The focus in this program is on the re-use of film materials that are often found in the corners and attics of the archive. In many cases these materials have long been ignored or neglected and in many archives these materials would even be disposed. A clear example of this practice are the unidentified fragments, the snips and crumbs that nobody can recognize anymore and that lost their context of the original film. The Eye Film Museum in Amsterdam started to look at these fragments in the early 1990s and developed a policy to preserve the most interesting and most beautiful fragments in a series called “Bits & Pieces”. 25 years later Eye holds now an estimated 14 hours of preserved and recently also digitized Bits and Pieces. Often these Bits & Pieces are a perfect starting point for further research for filmmakers and artists.

This program will present a selection of Bits & Pieces and show how film makers and artists worked with this collection of short fragments, referring in particular to Film Ist 7-12 (2002) by Gustav Deutsch.

In film archives commissioned films, scientific films, working materials and also private films are often not very much foregrounded. However, also in these collections fascinating images are found, such as scientific films that experiment with early color technologies. Films from the archive will be From the Realm of Crystals (1927, J.C. Mol) and images of early X-Ray experiments.

Visual artists often show a particular interest in these materials. Christop Girardet made in 2013 Fabric, based on the left overs of a 1950s fashion commercial, and the Swiss/Dutch artist Alexandra Navratil, recently completed a new work in which she focused on images of ‘material transformation’. She made a fascinating work based on images of bubbling oil wells, streaming lava and moving blood cells.

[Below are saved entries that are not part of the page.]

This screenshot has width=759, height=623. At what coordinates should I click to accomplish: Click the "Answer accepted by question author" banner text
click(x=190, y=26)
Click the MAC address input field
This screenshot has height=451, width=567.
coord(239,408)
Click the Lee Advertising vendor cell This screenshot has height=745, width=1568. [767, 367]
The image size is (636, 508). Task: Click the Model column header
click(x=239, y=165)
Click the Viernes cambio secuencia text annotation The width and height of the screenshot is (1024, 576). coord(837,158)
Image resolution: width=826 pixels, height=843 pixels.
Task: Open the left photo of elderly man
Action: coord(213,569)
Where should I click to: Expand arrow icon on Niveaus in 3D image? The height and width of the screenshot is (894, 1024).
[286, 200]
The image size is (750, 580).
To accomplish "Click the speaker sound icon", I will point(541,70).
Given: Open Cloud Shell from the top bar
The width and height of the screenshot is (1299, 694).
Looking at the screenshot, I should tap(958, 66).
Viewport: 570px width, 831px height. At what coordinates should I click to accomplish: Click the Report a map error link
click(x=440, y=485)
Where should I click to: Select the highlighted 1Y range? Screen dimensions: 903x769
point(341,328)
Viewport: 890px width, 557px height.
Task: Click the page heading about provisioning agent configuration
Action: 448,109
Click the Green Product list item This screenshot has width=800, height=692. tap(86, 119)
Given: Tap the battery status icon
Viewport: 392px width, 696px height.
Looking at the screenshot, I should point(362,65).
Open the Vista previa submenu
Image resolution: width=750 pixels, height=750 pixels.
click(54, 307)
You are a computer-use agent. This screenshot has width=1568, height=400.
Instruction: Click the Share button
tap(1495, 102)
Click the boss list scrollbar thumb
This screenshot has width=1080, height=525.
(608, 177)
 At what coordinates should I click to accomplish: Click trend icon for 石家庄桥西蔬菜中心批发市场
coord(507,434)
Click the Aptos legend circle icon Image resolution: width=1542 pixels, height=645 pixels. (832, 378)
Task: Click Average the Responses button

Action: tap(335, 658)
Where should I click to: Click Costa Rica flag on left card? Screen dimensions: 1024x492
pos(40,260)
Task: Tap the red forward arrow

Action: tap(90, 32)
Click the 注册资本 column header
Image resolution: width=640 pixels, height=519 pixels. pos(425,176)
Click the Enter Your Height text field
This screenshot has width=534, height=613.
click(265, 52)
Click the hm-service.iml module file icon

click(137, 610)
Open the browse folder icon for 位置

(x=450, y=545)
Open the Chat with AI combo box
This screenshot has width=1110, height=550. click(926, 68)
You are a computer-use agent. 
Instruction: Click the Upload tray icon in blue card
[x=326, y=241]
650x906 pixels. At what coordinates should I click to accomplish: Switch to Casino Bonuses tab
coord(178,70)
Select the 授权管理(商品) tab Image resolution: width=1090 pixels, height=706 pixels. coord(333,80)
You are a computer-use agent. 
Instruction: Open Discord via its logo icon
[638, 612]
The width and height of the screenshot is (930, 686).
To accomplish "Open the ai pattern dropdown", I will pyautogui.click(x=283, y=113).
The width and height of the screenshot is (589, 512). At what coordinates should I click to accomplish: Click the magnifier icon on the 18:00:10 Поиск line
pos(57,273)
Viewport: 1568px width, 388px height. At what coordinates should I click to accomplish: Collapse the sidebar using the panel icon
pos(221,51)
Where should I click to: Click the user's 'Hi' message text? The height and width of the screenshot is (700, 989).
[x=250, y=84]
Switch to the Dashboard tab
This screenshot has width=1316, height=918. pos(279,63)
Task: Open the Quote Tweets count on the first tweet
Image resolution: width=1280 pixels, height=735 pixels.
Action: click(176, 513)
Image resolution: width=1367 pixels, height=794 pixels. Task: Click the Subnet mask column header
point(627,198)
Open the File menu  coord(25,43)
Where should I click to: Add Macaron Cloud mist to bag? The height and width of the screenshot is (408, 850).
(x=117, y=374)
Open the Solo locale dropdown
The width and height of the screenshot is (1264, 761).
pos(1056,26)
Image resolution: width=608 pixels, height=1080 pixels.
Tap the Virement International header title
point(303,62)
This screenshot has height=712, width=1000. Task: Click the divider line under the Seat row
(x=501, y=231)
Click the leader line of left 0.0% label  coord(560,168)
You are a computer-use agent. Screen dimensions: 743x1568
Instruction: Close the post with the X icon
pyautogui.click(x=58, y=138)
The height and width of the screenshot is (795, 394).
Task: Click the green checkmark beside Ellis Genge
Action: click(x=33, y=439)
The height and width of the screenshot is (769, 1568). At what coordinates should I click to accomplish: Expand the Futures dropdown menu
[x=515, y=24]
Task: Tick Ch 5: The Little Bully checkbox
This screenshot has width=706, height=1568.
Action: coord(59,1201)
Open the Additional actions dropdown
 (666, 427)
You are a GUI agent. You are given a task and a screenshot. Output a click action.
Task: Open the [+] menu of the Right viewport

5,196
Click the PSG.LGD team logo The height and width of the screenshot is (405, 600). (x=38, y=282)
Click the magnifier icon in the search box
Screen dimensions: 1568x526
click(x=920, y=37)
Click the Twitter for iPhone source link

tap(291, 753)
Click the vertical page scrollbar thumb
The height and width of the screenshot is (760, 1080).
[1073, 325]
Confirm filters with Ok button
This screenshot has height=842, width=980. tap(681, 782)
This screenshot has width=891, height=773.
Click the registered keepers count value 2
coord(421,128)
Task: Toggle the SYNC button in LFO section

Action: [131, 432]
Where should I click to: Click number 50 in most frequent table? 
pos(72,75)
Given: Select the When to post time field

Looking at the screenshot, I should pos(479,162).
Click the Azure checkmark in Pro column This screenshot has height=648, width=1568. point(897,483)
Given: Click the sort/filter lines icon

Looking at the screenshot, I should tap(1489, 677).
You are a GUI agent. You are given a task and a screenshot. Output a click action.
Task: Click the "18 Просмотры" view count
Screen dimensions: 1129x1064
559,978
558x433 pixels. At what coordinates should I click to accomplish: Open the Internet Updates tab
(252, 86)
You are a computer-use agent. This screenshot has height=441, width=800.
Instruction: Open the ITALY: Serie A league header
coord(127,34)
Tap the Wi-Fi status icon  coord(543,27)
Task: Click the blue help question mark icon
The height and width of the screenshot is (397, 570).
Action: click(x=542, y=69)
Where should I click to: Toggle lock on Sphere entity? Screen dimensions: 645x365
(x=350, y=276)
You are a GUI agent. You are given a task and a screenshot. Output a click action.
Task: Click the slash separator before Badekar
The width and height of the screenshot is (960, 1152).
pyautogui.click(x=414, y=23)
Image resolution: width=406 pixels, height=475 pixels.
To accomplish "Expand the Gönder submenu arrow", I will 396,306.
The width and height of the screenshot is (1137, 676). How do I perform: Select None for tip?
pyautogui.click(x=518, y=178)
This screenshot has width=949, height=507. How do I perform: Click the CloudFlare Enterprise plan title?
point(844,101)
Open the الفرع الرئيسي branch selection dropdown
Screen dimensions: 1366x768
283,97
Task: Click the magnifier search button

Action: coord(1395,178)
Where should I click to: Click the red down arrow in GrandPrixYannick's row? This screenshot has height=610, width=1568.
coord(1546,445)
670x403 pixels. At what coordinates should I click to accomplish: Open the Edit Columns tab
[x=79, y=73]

The program will be concluded with a smashing clip from the video collection of the VJ Peter Rubin. Rubin was an American film maker who came to the Netherlands in the 1970s and became one of the pioneering artists in the Dutch VJ scene, When he died in 2015, his archive of films and hundreds of VHS video tapes was donated to Eye. Many of these video tapes are unique works and fascinating documents of sub culture dance events in the 1980s and 1990s.

Mark Paul Meyer

Mark Paul Meyer is senior curator “Expanded Cinema” at the EYE Filmmuseum in Amsterdam. He has been working as curator in the archive (former Nederlands Filmmuseum) for more than twenty-five years. He studied philosophy at the University of Amsterdam and photography at the Fotoacademie in Amsterdam. His specializations and research include film restoration, silent cinema, experimental cinema, expanded cinema, the relations between film and other art forms and the material aspects of film and photography. He is a staff member of the MA course Preservation and Presentation of the Moving Image at the University of Amsterdam. He is co-editor of the book Restoration of Motion Picture Film (Oxford 2000).